Provided information
○ ○ ○ ○ ○ ○ ○
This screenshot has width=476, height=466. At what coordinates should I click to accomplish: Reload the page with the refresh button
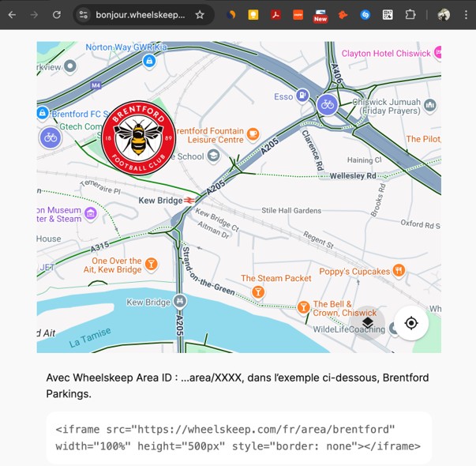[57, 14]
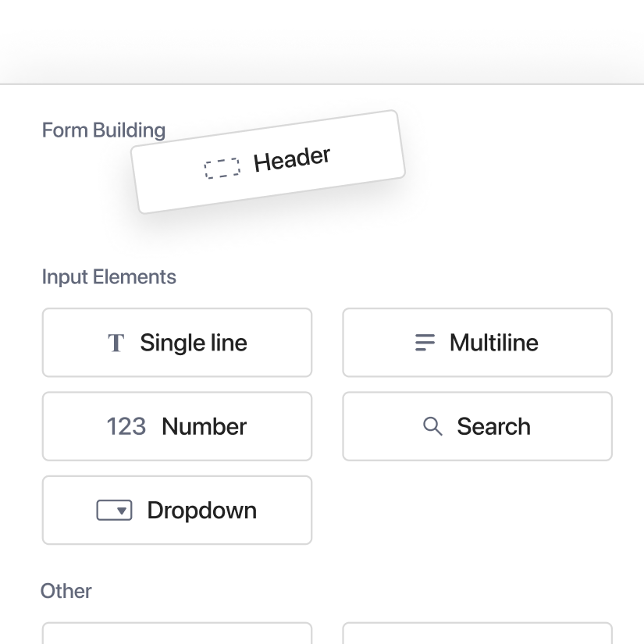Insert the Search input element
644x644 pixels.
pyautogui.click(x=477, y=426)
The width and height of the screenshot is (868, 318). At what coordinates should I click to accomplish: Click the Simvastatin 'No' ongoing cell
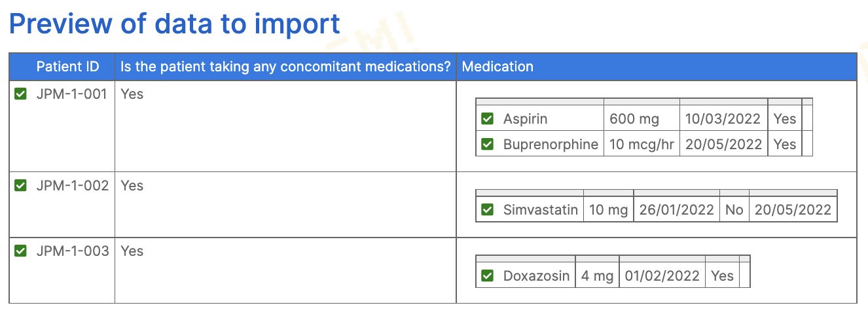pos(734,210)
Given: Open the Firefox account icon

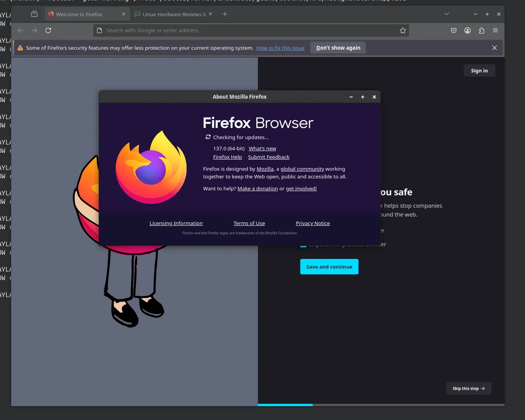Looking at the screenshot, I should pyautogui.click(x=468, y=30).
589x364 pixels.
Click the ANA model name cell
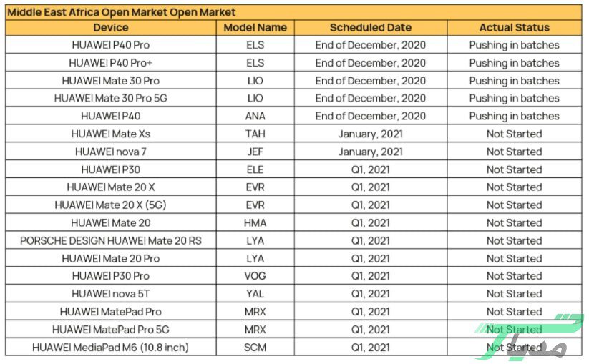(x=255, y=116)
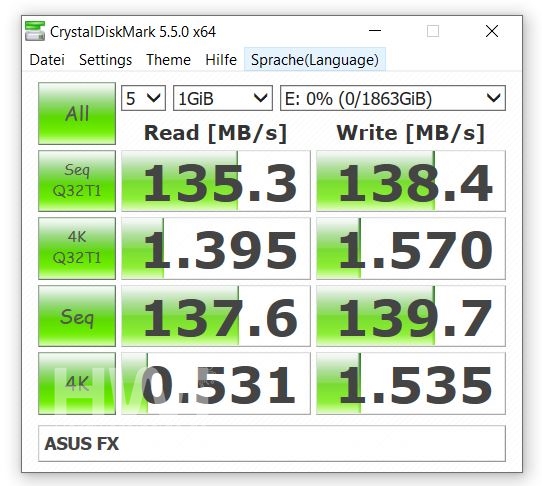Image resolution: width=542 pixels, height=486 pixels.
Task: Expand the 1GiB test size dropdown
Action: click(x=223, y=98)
○ ○ ○ ○ ○ ○ ○
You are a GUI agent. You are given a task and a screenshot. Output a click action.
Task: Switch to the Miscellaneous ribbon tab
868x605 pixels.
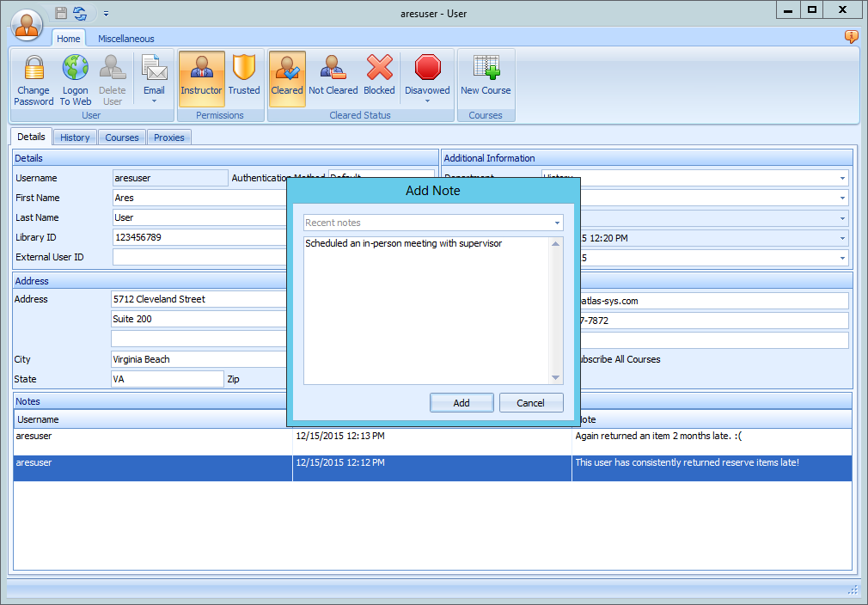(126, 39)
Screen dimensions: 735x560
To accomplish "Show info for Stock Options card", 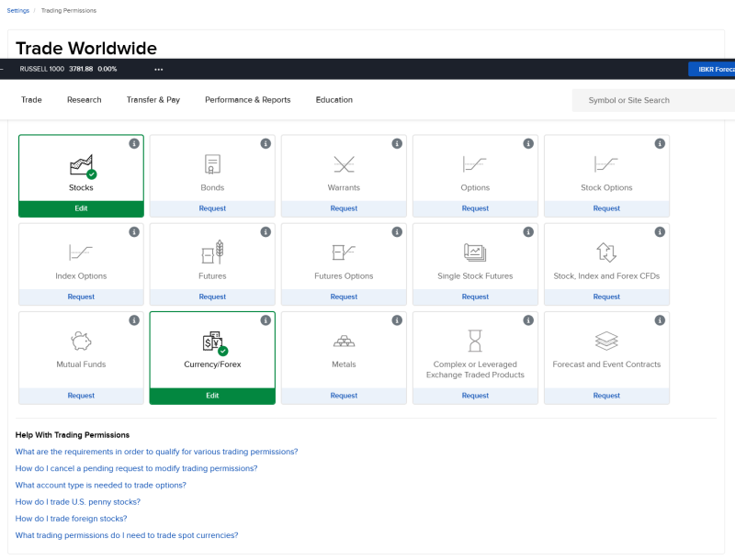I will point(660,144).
○ ○ ○ ○ ○ ○ ○
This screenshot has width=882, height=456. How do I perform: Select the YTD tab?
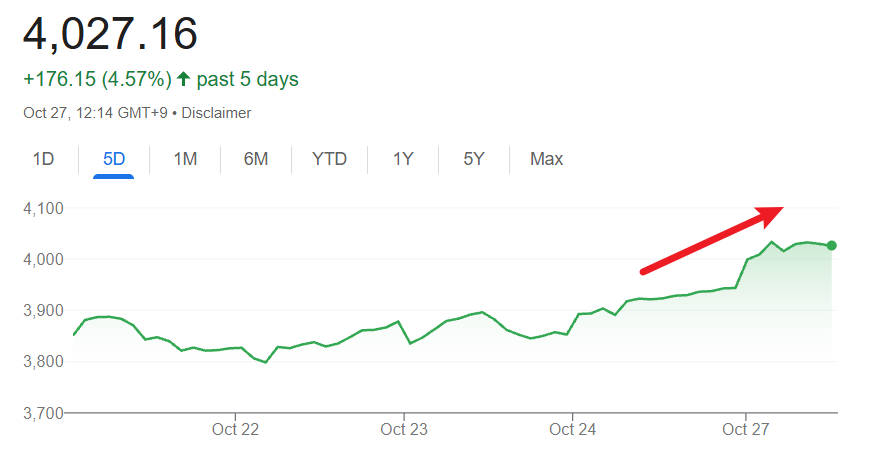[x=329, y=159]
○ ○ ○ ○ ○ ○ ○
Work instructions
Range to copy from the listing above: the line containing "This screenshot has width=476, height=466." down to the line containing "589x364 pixels.", both included. Reproduce it exactly, minus the pictures, and add nothing.

Task output
This screenshot has width=476, height=466. At what coordinates should I click to accomplish: Reload the page with the refresh button
[57, 14]
Insert the Search input element
644x644 pixels.
pyautogui.click(x=477, y=426)
The width and height of the screenshot is (868, 318). At what coordinates should I click to accomplish: Click the Simvastatin 'No' ongoing cell
pos(734,210)
Given: Open the Firefox account icon

Looking at the screenshot, I should pyautogui.click(x=468, y=30).
589x364 pixels.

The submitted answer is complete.